Turk and Tugluk were found guilty of allowing distribution of leaflets in the Kurdish language on International Women's Day last March.
The Ankara court also ruled that the leaflets contained praise for Abdullah Ocalan. The government says Ocalan, a Kurdish leader, is a terrorist and he is now serving a life sentence at a prison on an island near Istanbul.
Ozmen said his clients had nothing to do with the leaflets, which he said had been prepared by local women DTP activists. He also denied the leaflets had praised Ocalan.
Ankara blames Ocalan, and Kurdish fighters under his command, for the deaths of more than 30,000 people in Turkey's southeast region since 1984.

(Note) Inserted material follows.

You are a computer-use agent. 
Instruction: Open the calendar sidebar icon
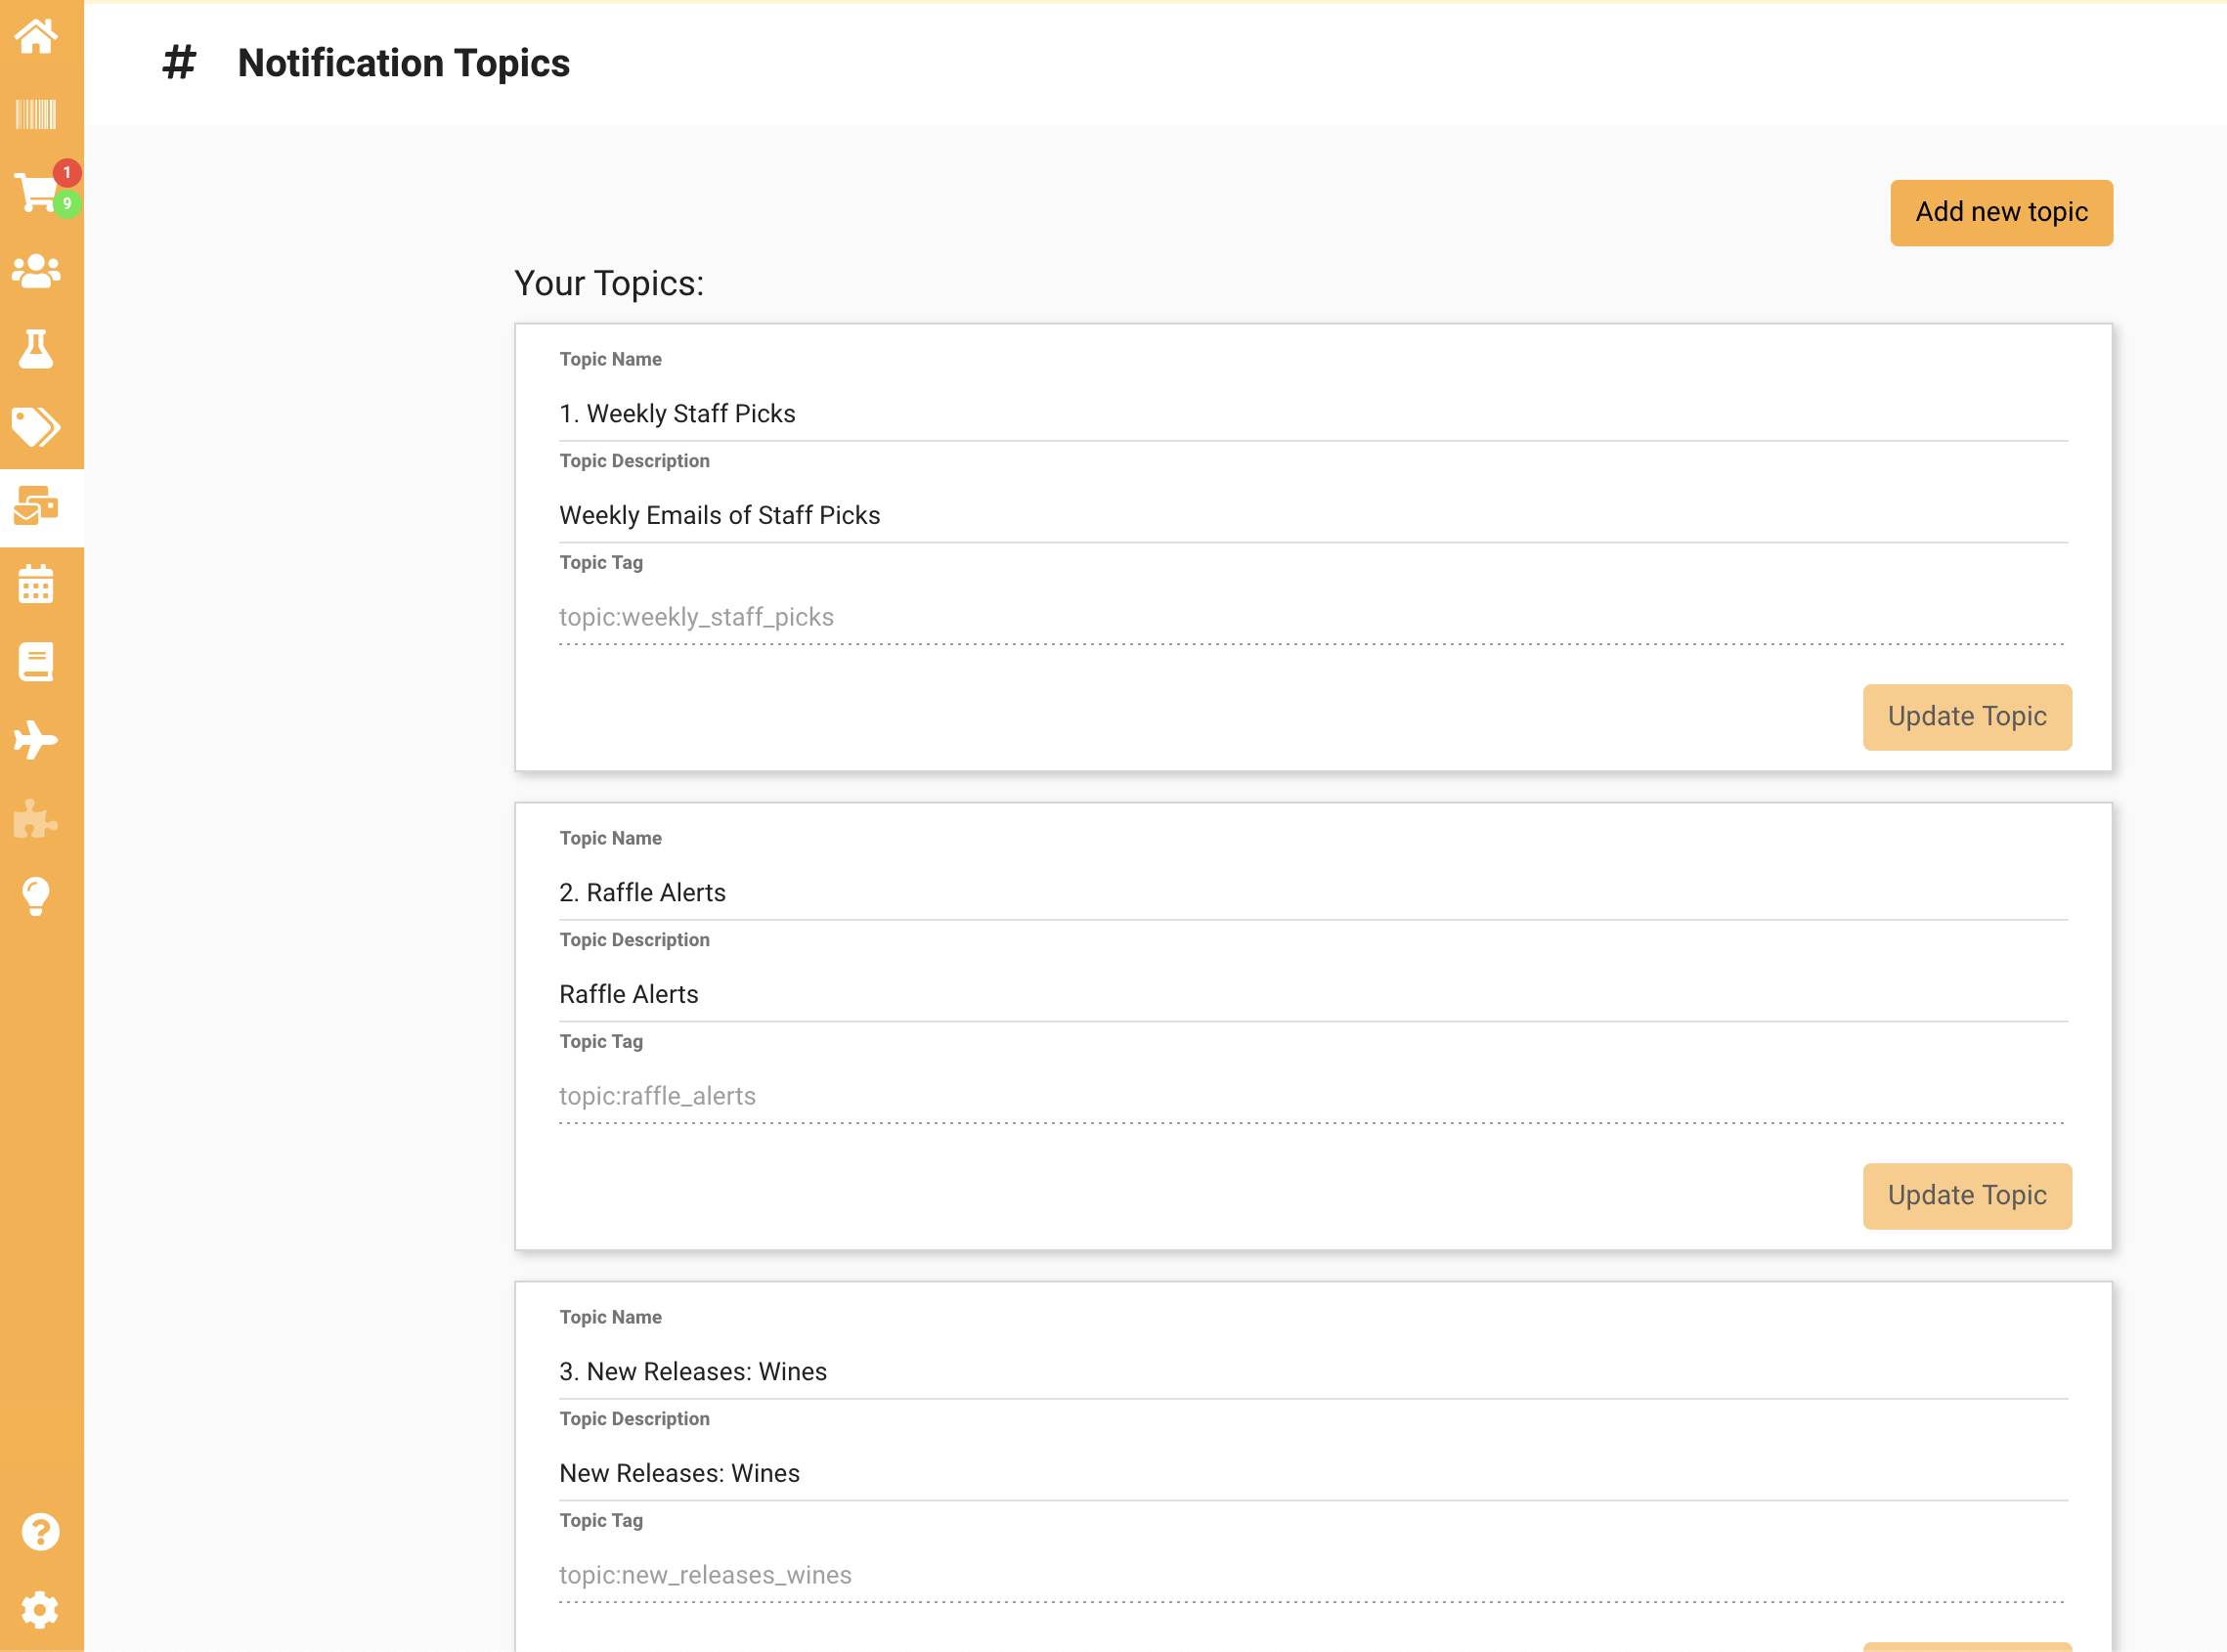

Kurdish fighters have been active in the southeast of Turkey for more than two decades, though violence has fallen considerably since the 1999 jailing of Ocalan.
The DTP campaigns for more cultural and political rights for Turkey's estimated 12 to 15 million Kurds and says it is a purely peaceful party.
But many say it is a mouthpiece for Kurdish separatists. Use of the Kurdish language also remains a sensitive issue in Turkey.
A number of EU-related reforms have eased restrictions on its use in broadcasting and education, but it still cannot be used at rallies or for other political purposes.